* **To do**
Repeat exactly the lines beginning at the one that contains "Click the 圆螺母 part name in title block" and running to the end of the material. Omit the pictures.

* **Data provided**
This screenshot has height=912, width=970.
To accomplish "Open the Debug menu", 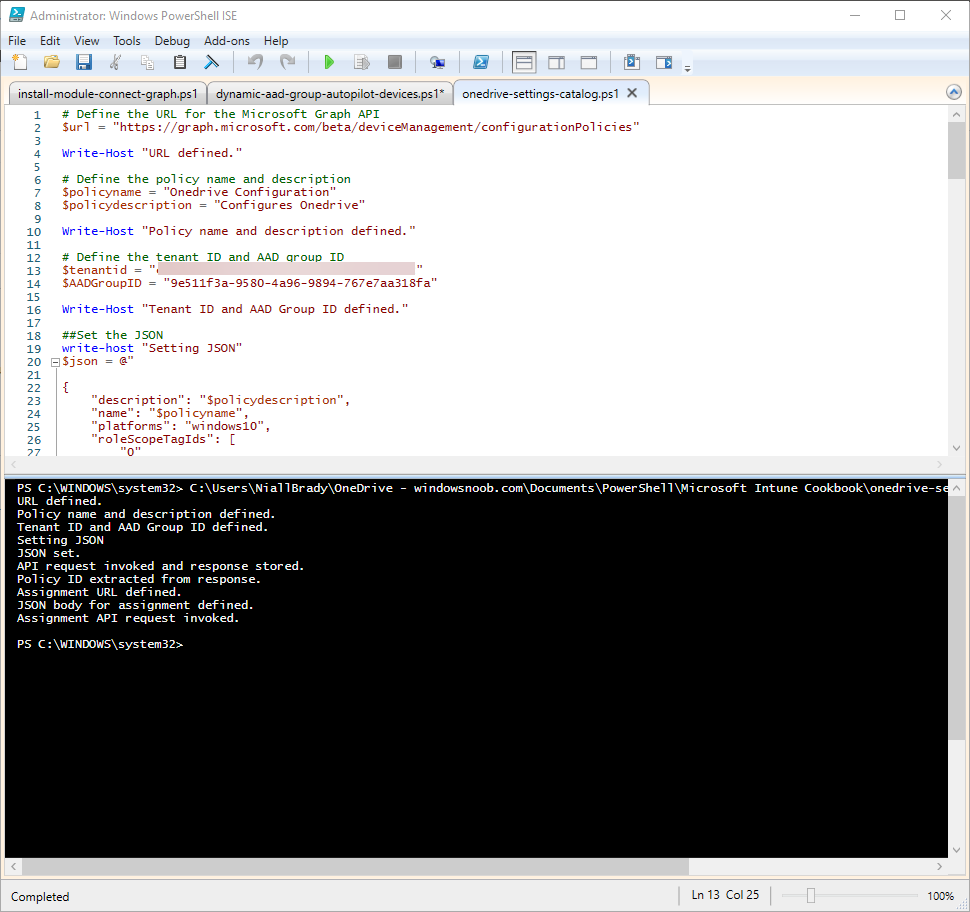I will click(x=172, y=41).
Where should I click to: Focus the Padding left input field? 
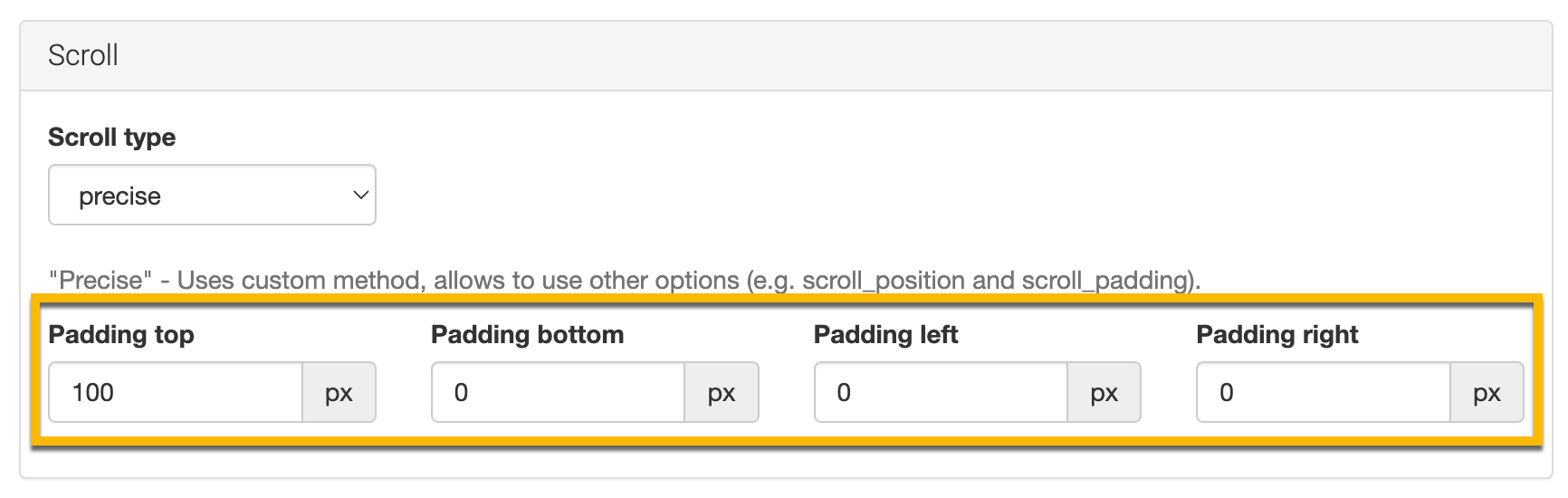[x=941, y=393]
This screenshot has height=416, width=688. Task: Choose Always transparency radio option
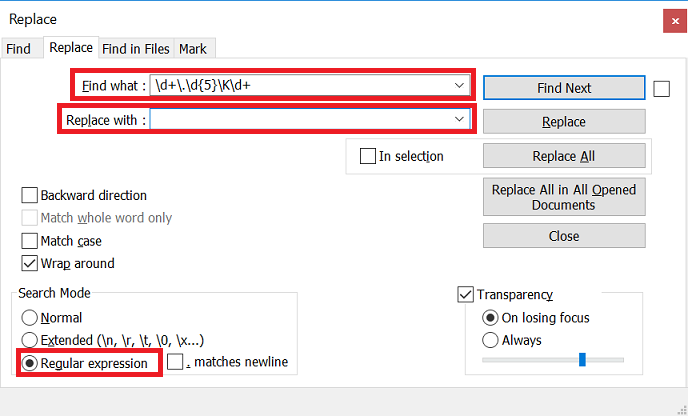point(490,340)
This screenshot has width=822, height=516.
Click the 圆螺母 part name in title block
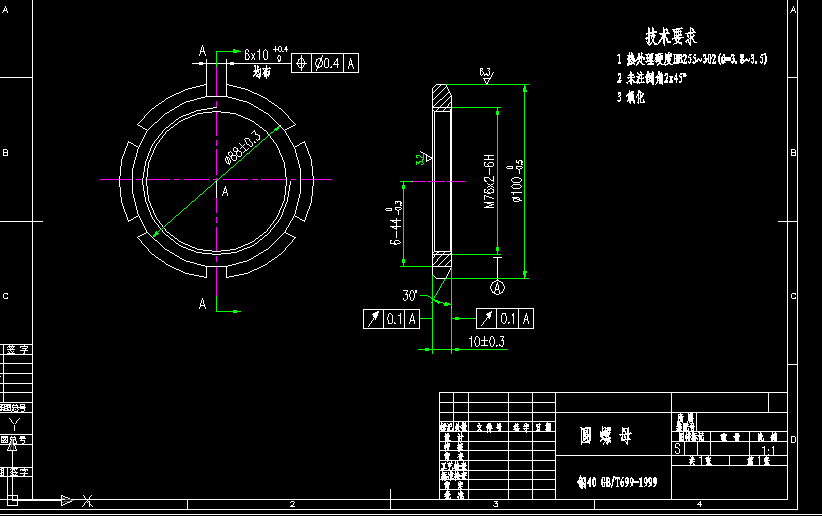(608, 436)
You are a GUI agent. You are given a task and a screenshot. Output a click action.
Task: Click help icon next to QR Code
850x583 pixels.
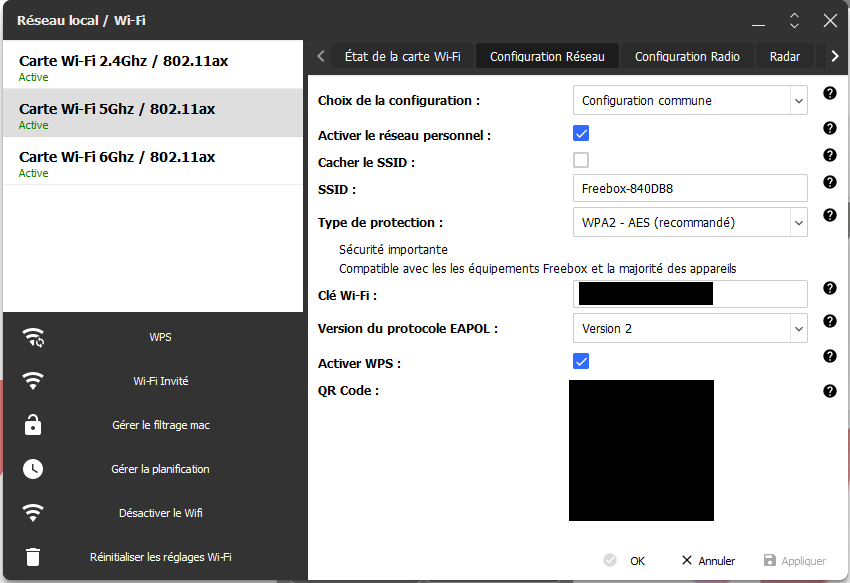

* **Solution**
Click the 圆螺母 part name in title block
(608, 436)
You are a GUI agent. You are given a task and a screenshot. Output a click action.
Task: Click help icon next to QR Code
850x583 pixels.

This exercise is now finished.